Formation and Characterization of Silver Nanoparticle Composite with Poly(p-Br/F-phenylsilane).

The one-pot production and structural characterization of composites of silver nanoparticles with poly(p-Br/F-phenylsilane), Br/F-PPS, have been performed. The conversion of Ag+ ions to stable Ag0 nanoparticles is mediated by the copolymer Br/F-PPS having both possibly reactive Si-H bonds in the polymer backbone and C-Br bonds in the substituents along with relatively inert C-F bonds. Transmission electron microscopy and field emission scanning electron microscopy analyses show the formation of the composites where silver nanoparticles (less than 30 nm of size) are well dispersed over the Br/F-PPS matrix. X-ray diffraction patterns are consistent with that for face-centered-cubic typed silver.

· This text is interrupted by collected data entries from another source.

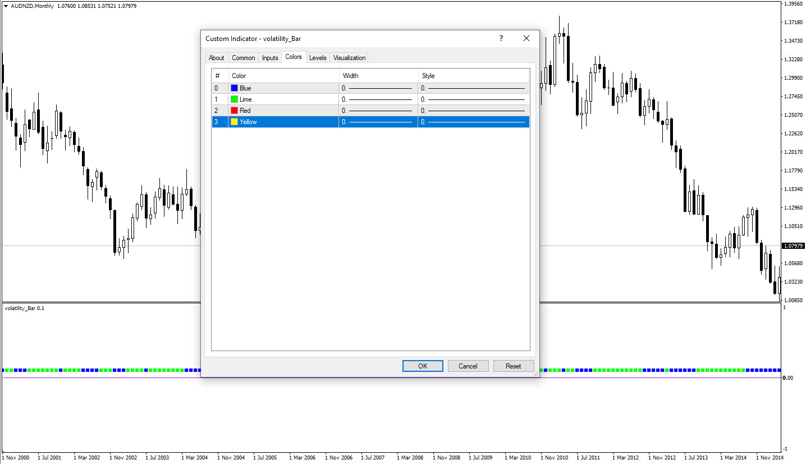The image size is (806, 464).
Task: Click the arrow icon beside AUDNZD,Monthly
Action: click(x=6, y=6)
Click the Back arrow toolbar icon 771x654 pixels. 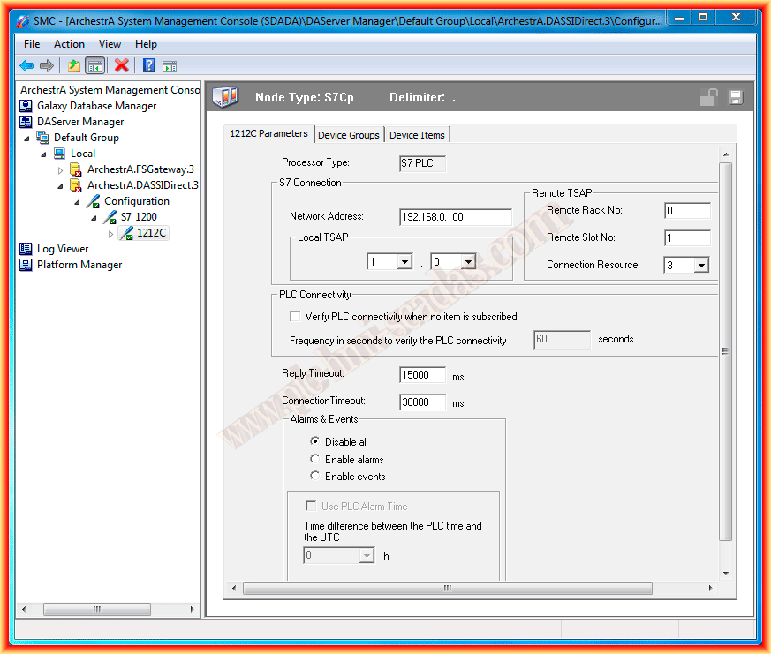tap(26, 65)
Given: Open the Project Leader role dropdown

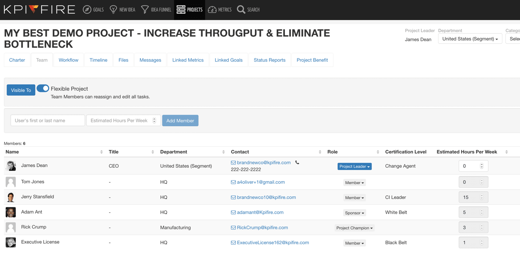Looking at the screenshot, I should click(x=354, y=167).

The polymer solubility in toluene implys that the cleavage of C-Br bond and the Si-F dative bonding may not be occurred appreciably at ambient temperature. Nonetheless, thermogravimetric analysis data suggest that some sort of cross-linking could take place at high temperature. Most of the silver particles undergo macroscopic aggregation without Br/F-PPS, which indicates that the polysilane is necessary for stabilizing the silver nanoparticles.

Carbon Nanotube Composite Electrode Coated with Polypyrrole for Microbial Fuel Cell Application.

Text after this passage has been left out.